Anatomy of a WurliTzer Theatre Pipe Organ

Pipe chest restoration begins.

The next parts to come to hand were the Bourdon offset chests. Fortunately the first installment of leather arrived, only 15 months after I had first tried to get it, before I had completed the preparation stage on the first chest so I was actually able to complete the reassembly of the first part.

What was the biggest surprise when I opened the first chest was how clean it was. There was no coal dust coating everything as seems to be common in most instruments. That says something about the benefits of living out in rural areas all your life instead of in big dirty cities. It sure makes it nicer to work on.

The leather looked like it would last for a few more years but I decided to stay with my original intention to rebuild and replace everything and not be tempted to take any short cuts.

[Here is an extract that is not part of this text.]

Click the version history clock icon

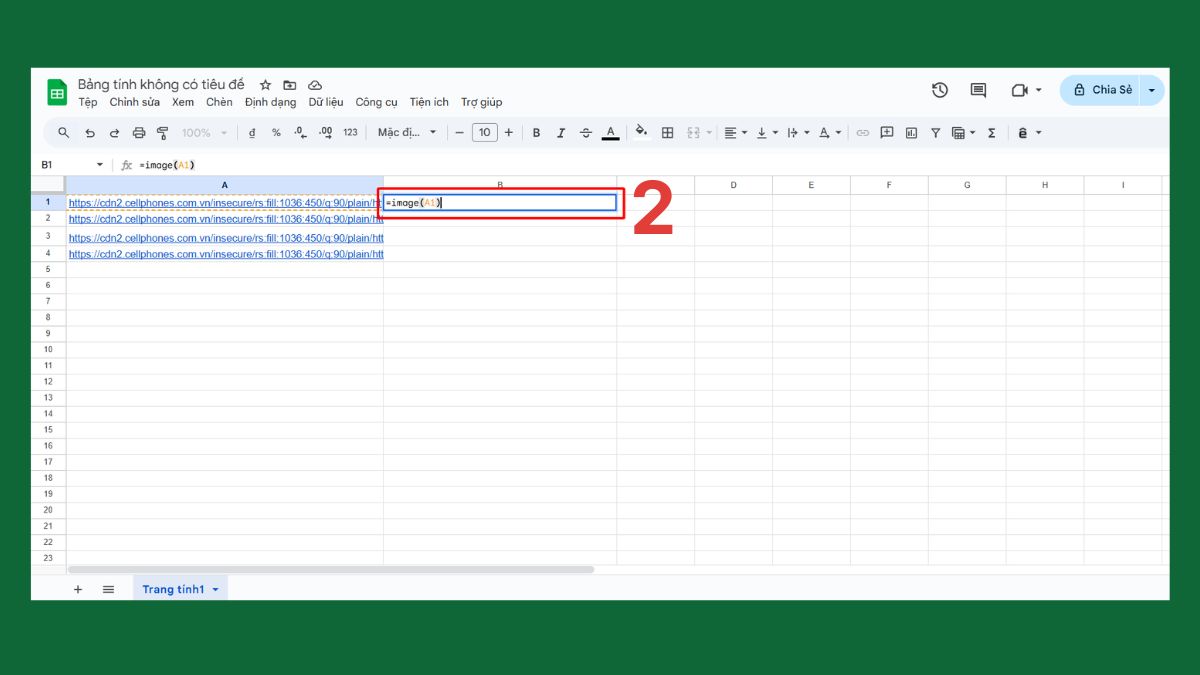tap(939, 90)
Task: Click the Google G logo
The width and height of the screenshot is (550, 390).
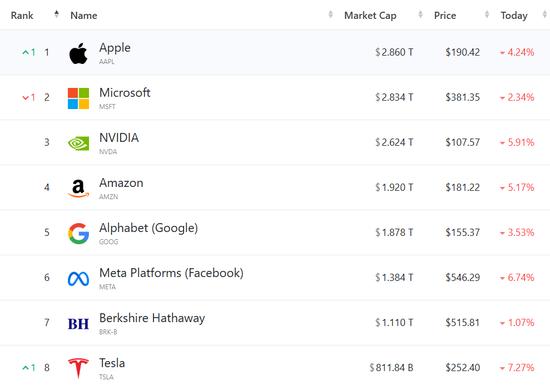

Some screws were rusted and otherwise damaged and some screw holes were stripped. Finding replacement screws was a problem. Most screws available today are not as well made as the originals. I seems that screw distributors in Australia have decided that no one has any need for round headed wood screws anymore so it is very difficult to get what is needed. Sometimes it has been possible to get the right size screw in brass when it is not available in steel. I have had to resort to getting screws from the US. The problem with having an assortment of old, new, steel and brass screws is that it ends up looking a mess. To overcome this I chose to make all the screws look the same by painting all the heads black, with a rust inhibiting epoxy enamel paint. This added a little more time to things. Each screw head, and washer, is sanded back to clean metal before being painted. Holding the round headed screws in the chuck of a cordless drill and spinning them is a lot easier and safer than trying to hold the screw and apply it to moving sand paper. It does make things look a lot better and it should prevent rust from appearing again for a while.

The two 6-note Bourdon chests each took 70-80 hours.